Mel and Helen stepped back into the shade and watched Joshua work for a while; then Mel picked Helen up and carried her back up the ridge and through the woods.
“What do you want?” Helen asked, as they passed the cemetery.
“I haven’t thought about it yet,” Mel said.
By mid-June, when all the flowers were blooming, it was impossible to measure anyone’s happiness. People laughed out loud at any moment. The sound of Amy’s singing carried through the woods at all hours—hymns, mostly—and in her garden, Mel found herself humming. She wanted Wallis to stay, but had decided that even if he left, she was going to stay happy this time—in this new, second life. That she would chase nothing.
She could not work in the garden long enough. Because no rain fell now, the garden needed watering in the mornings as well as evenings, and she and Wallis hauled bucket after bucket of cold creek water. The days kept expanding as the solstice approached, so that it seemed there could be very little darkness in the world anywhere. They enjoyed making love in the garden, in the evenings, in the black soil before any plants came up, and anyplace else where they found intense patches of sunlight: the simple light so sensual, so arousing, after so much deprivation, that it was as if they could not help themselves, nor did they wish to.
The stones in the rock wall absorbed the day’s heat and held it far into the evening, so that sometimes after loving, they would not dress but would move in closer to the rock wall and
press themselves against it as if against a warm stove, while the rest of the forest cooled slowly and the wind stirred in the treetops. Wallis wondered if there was something about the valley, the landscape of it, that summoned the physical act of love.

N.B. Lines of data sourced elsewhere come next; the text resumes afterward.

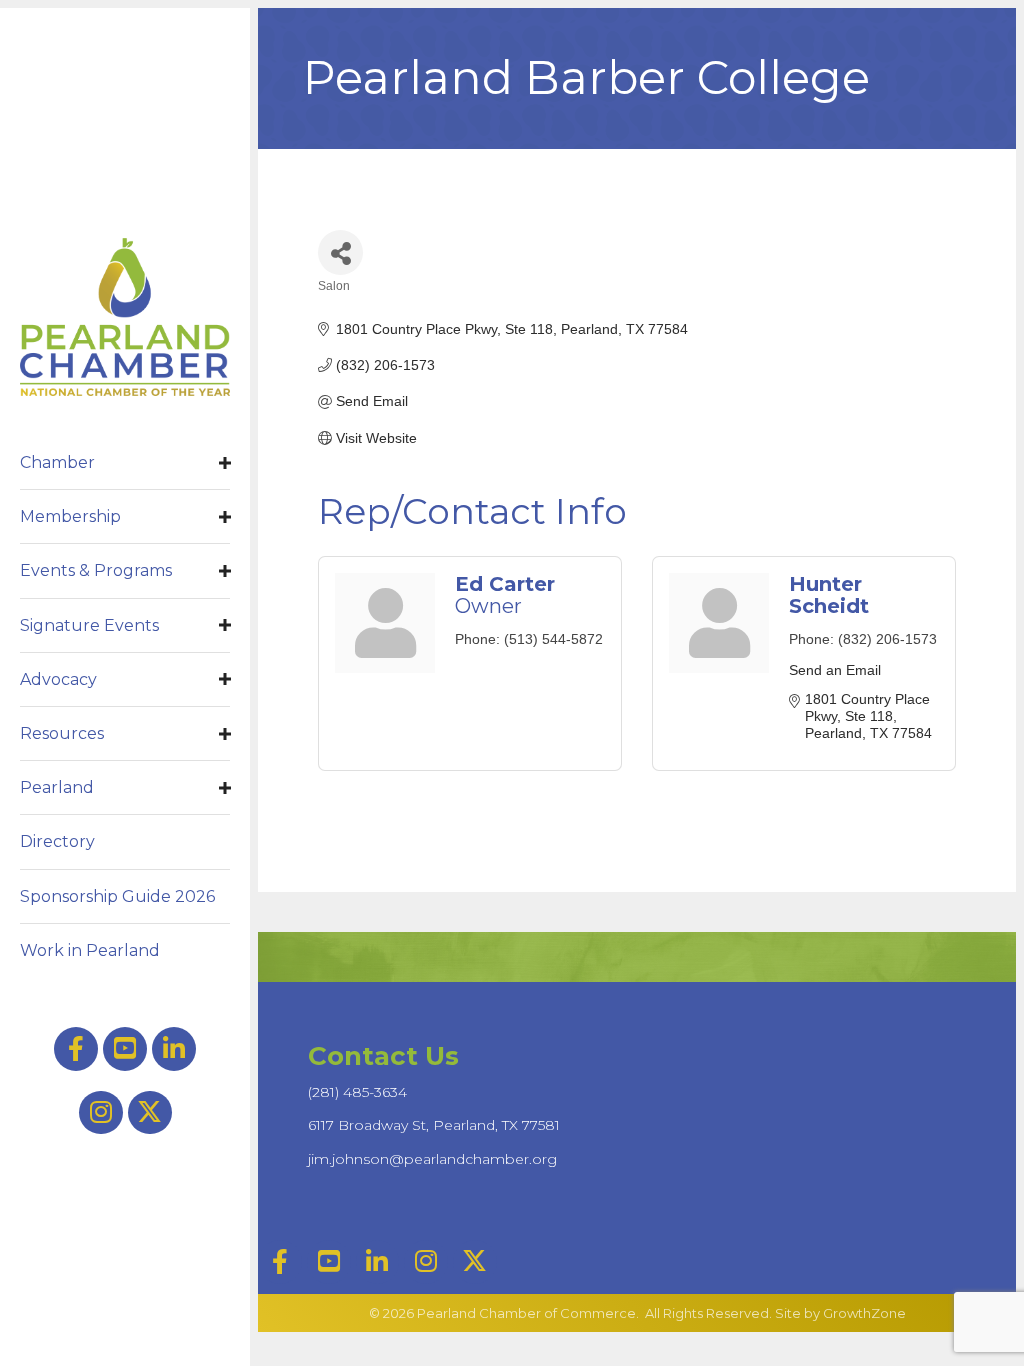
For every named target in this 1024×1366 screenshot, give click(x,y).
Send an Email (835, 670)
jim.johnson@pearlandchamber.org (432, 1159)
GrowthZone (864, 1313)
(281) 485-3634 (357, 1092)
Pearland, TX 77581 (434, 1125)
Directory (57, 841)
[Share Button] (340, 252)
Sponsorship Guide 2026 (117, 896)
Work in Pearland (90, 950)
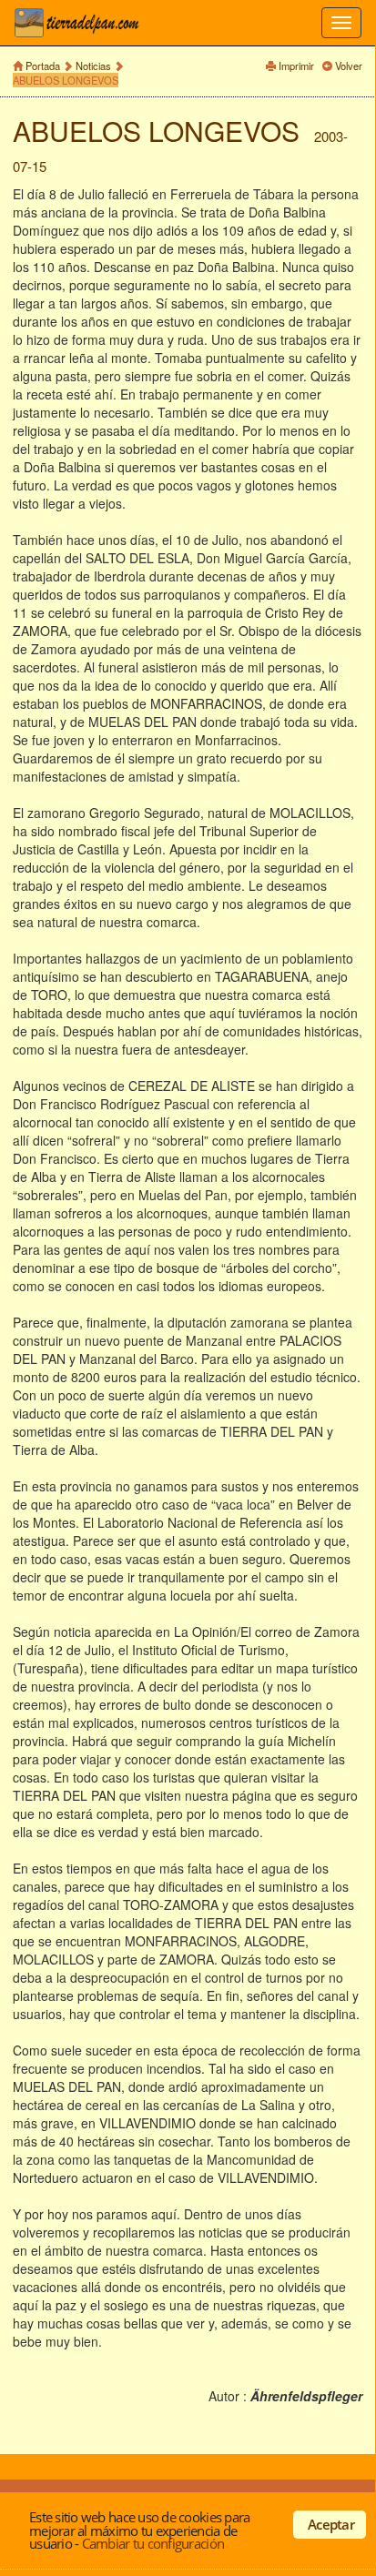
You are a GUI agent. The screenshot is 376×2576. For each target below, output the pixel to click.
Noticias (93, 65)
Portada (42, 65)
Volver (348, 65)
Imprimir (296, 65)
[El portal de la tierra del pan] (82, 22)
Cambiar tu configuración (153, 2543)
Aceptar (331, 2524)
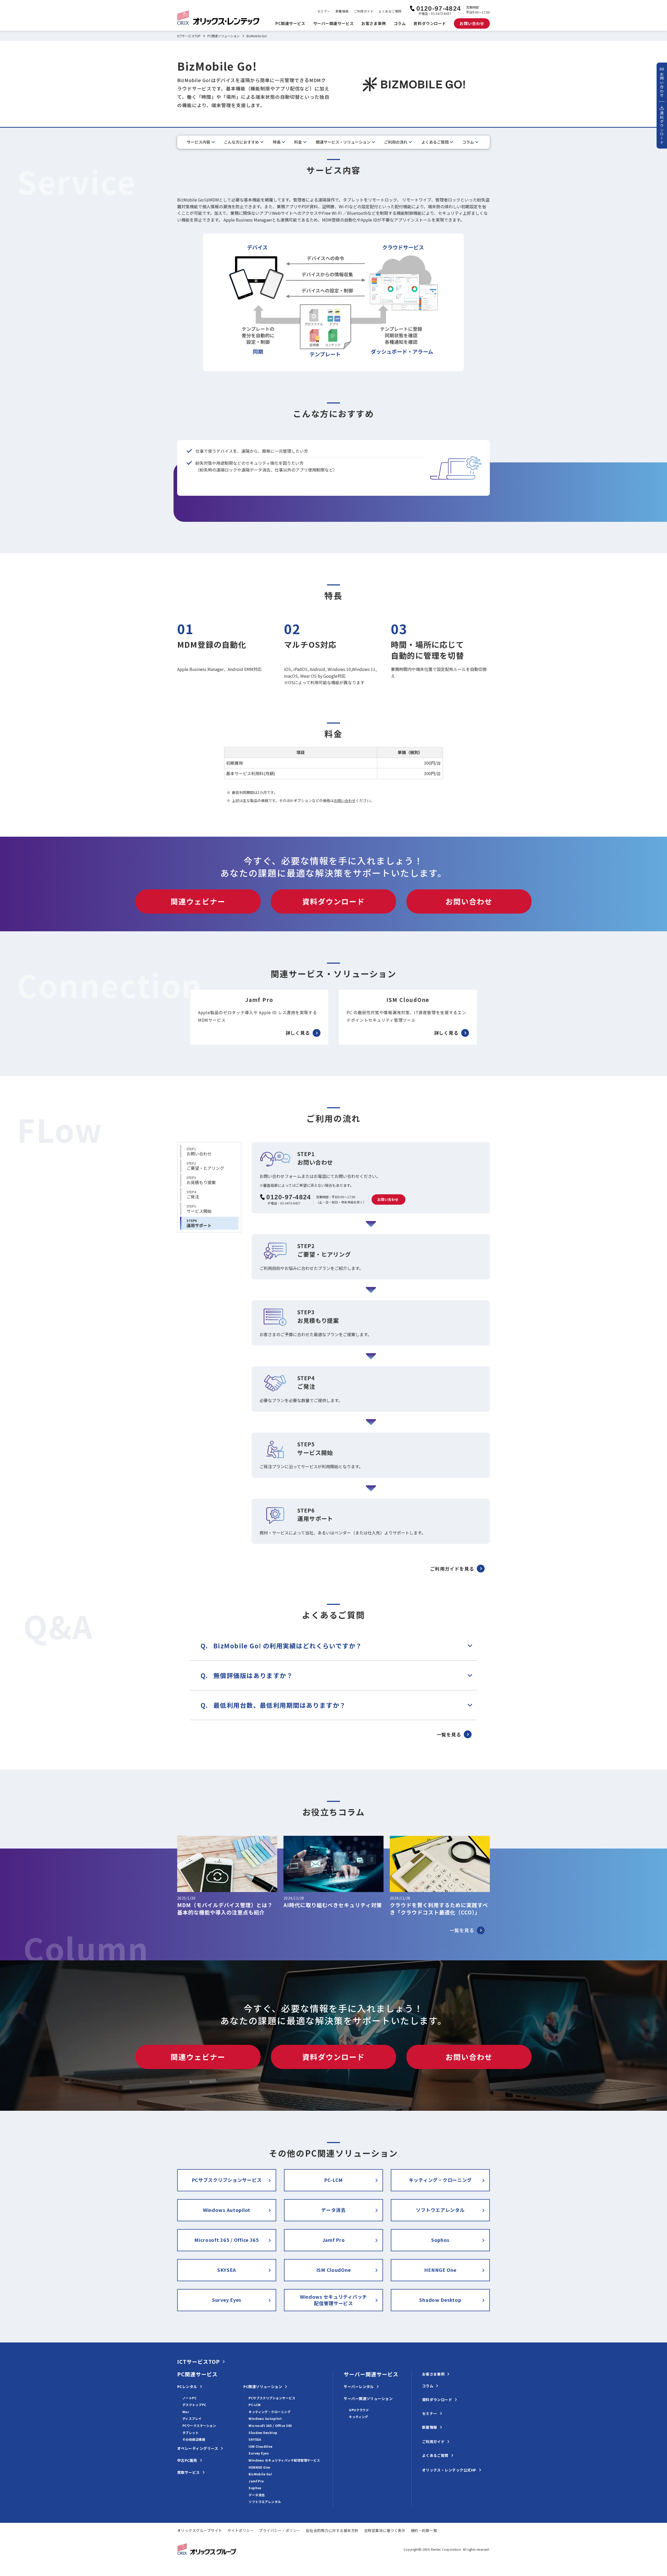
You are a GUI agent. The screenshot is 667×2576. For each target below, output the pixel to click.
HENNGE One (440, 2269)
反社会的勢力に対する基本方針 (332, 2530)
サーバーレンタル (359, 2386)
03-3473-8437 (290, 1203)
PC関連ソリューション (223, 36)
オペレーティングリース (197, 2448)
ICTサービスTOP (189, 36)
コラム (400, 23)
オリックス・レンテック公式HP (449, 2470)
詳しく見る (298, 1032)
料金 (298, 142)
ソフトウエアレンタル (440, 2209)
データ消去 (333, 2209)
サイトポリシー (240, 2530)
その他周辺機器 (193, 2439)
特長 (277, 142)
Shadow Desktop (440, 2299)
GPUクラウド (359, 2410)
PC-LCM (333, 2179)
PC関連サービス (290, 23)
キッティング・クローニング (440, 2179)
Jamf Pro (333, 2239)
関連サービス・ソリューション (343, 142)
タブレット (190, 2432)
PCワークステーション (199, 2425)
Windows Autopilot (226, 2209)
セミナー (323, 11)
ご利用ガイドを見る (452, 1568)
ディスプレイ (192, 2418)
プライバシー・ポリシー (279, 2530)
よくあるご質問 (390, 11)
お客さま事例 (373, 23)
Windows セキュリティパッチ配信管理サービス (333, 2299)
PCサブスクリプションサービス (227, 2179)
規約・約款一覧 (424, 2530)
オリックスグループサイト (199, 2530)
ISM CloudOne (333, 2269)
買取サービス (188, 2472)
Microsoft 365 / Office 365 (226, 2239)
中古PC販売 (187, 2460)
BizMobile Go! (260, 2474)
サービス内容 (198, 142)
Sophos (440, 2239)
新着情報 (342, 11)
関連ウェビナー (198, 901)
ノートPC (189, 2398)
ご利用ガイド (363, 11)
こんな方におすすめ (241, 142)
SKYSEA (226, 2269)
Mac (185, 2411)
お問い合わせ (345, 800)
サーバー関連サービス (333, 23)
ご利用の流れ (395, 142)
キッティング (358, 2416)
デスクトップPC (194, 2404)
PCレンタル (187, 2386)
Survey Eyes (226, 2299)
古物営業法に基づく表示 (384, 2530)
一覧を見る (449, 1734)
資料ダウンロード (429, 23)
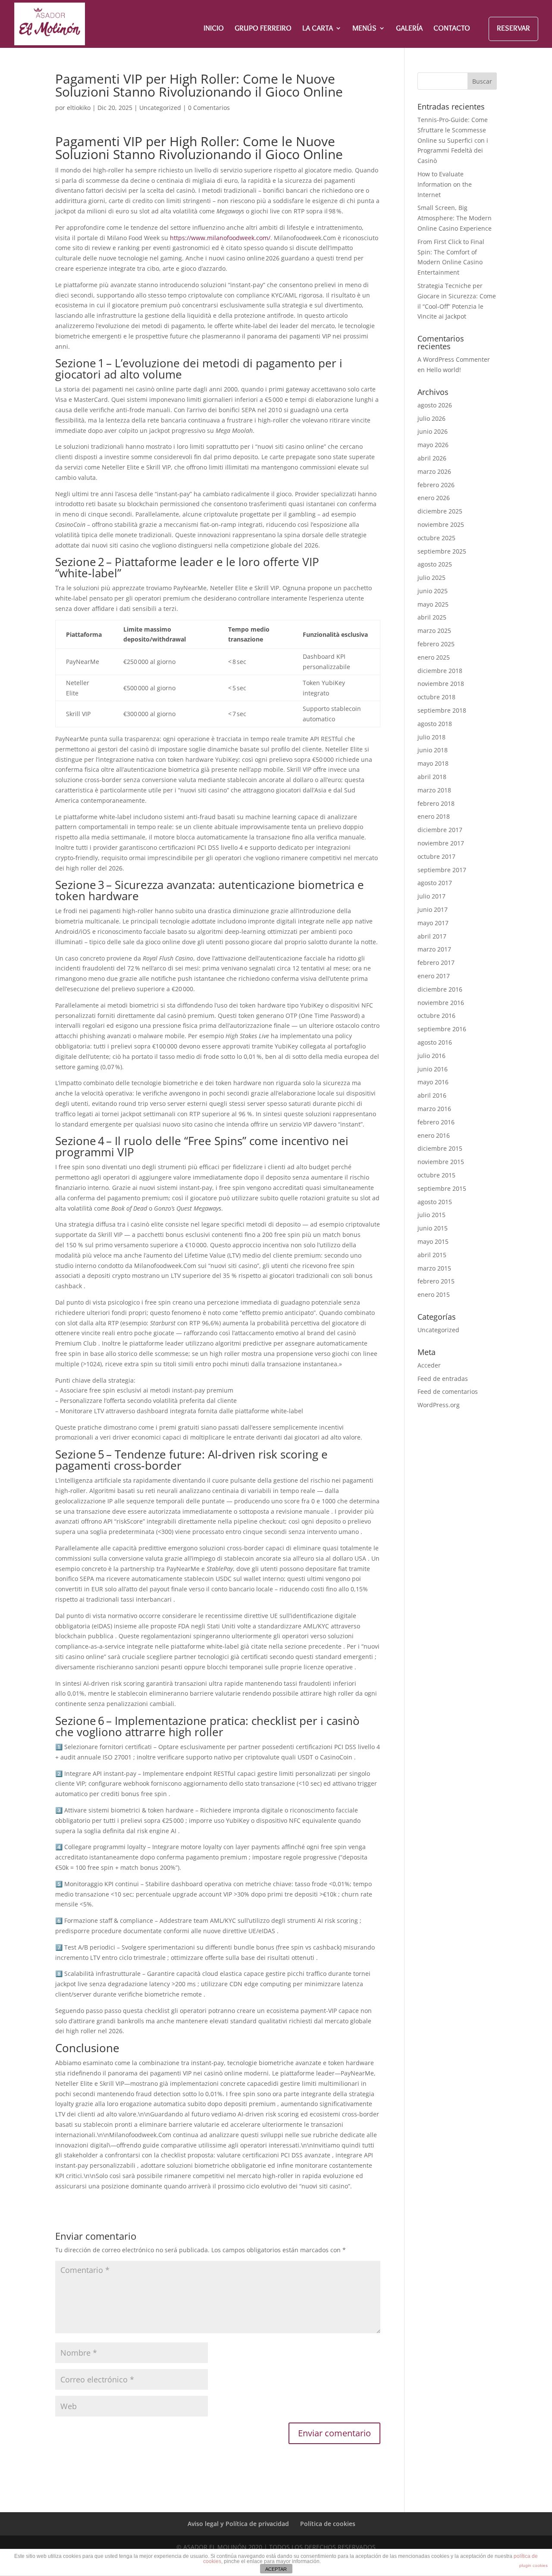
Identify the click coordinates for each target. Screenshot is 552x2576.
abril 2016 (431, 1095)
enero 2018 (433, 816)
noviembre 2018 (440, 683)
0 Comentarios (209, 107)
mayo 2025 (432, 604)
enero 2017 (433, 976)
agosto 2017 (434, 883)
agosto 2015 (434, 1202)
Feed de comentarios (447, 1391)
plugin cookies (533, 2565)
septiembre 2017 (441, 870)
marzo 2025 (434, 630)
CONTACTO (451, 29)
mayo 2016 (432, 1082)
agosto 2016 (434, 1042)
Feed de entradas (442, 1378)
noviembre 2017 (440, 843)
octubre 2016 (436, 1015)
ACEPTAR (276, 2569)
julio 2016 (431, 1056)
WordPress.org (438, 1405)
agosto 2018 (434, 724)
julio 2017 (431, 896)
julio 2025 (431, 577)
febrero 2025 (436, 644)
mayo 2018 (432, 763)
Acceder (429, 1365)
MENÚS (364, 29)
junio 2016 (432, 1069)
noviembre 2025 (440, 524)
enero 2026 (433, 498)
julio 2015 (431, 1215)
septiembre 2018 (441, 710)
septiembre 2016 (441, 1029)
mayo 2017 (432, 923)
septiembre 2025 (441, 551)
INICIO (214, 29)
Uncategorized (160, 107)
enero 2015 (433, 1294)
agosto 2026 (434, 405)
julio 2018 (431, 737)
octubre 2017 (436, 856)
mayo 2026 (432, 445)
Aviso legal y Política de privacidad (238, 2524)
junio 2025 (432, 591)
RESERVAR (513, 28)
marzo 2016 (434, 1109)
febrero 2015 (436, 1281)
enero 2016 (433, 1135)
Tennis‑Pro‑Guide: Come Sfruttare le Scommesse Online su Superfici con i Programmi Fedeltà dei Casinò (452, 140)
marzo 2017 (434, 949)
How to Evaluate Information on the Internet (444, 184)
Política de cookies (327, 2524)
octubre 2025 (436, 538)
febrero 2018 (436, 803)
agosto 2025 (434, 564)
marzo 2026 (434, 471)
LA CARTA (317, 29)
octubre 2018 (436, 697)
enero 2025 (433, 657)
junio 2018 (432, 750)
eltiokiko (79, 107)
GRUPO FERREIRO (263, 29)
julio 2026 (431, 418)
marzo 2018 (434, 790)
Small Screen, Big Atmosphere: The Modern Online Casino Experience (454, 217)
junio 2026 (432, 431)
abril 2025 (431, 617)
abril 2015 (431, 1255)
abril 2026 (431, 458)
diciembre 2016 (439, 989)
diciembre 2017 (439, 830)
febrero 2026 (436, 485)
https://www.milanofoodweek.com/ (220, 238)
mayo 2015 (432, 1241)
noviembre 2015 (440, 1162)
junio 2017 (432, 909)
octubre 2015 (436, 1175)
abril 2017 (431, 936)
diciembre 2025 (439, 511)
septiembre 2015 (441, 1188)
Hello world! (444, 370)
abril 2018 (431, 777)
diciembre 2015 (439, 1148)
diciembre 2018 (439, 671)
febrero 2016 (436, 1122)
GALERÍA (409, 29)
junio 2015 (432, 1228)
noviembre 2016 (440, 1002)
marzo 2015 (434, 1268)
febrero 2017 (436, 962)
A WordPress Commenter (453, 359)
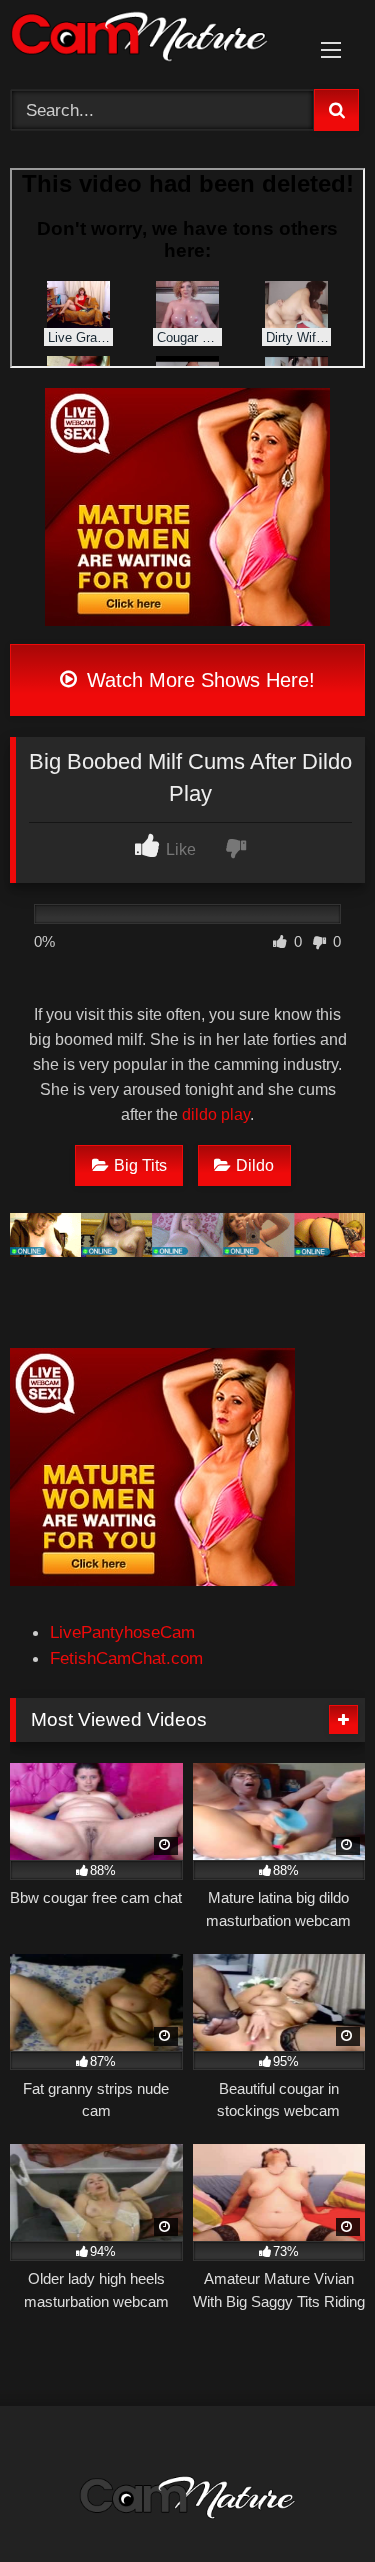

On the solstice they went camping. They hiked into the high country, into a stony basin, and camped below a cirque by the edge of a small lake. The twin humps of Roderick Buttes descended from the skyline above them like steps in a staircase, and that night they watched as the sun settled slowly toward the horizon, following the silhouette of the mountain, perfectly tracing the outline of Roderick Buttes with a corona of fiery gold light—refusing to set, skimming the earth perfectly—and it was impossible to watch its passage without believing that, through the millennia, the sun had cut and etched as if with a laser that outline against the sky: that those humps against the sky were the pattern of the sun’s desire.
Finally the sun reached the end of the buttes and now it descended below the earth, and the alpenglow cooled slowly from the high country, though they could still feel the sun’s warmth below them.
The lake was still frozen with milky ice. A pair of ducks whistled overhead, flying fast and hard into the gathering stars. The country smelled different up high: sprucier, colder. Mel ran her hands over the smooth white limestone on which they were sitting. She rubbed her finger on the embedded fossils of crinoids and brachiopods. A band of mountain goats, white as cotton, had been standing motionless on the icy ridge above them, and now, as darkness fell, they began walking across a stretch of stony cliff.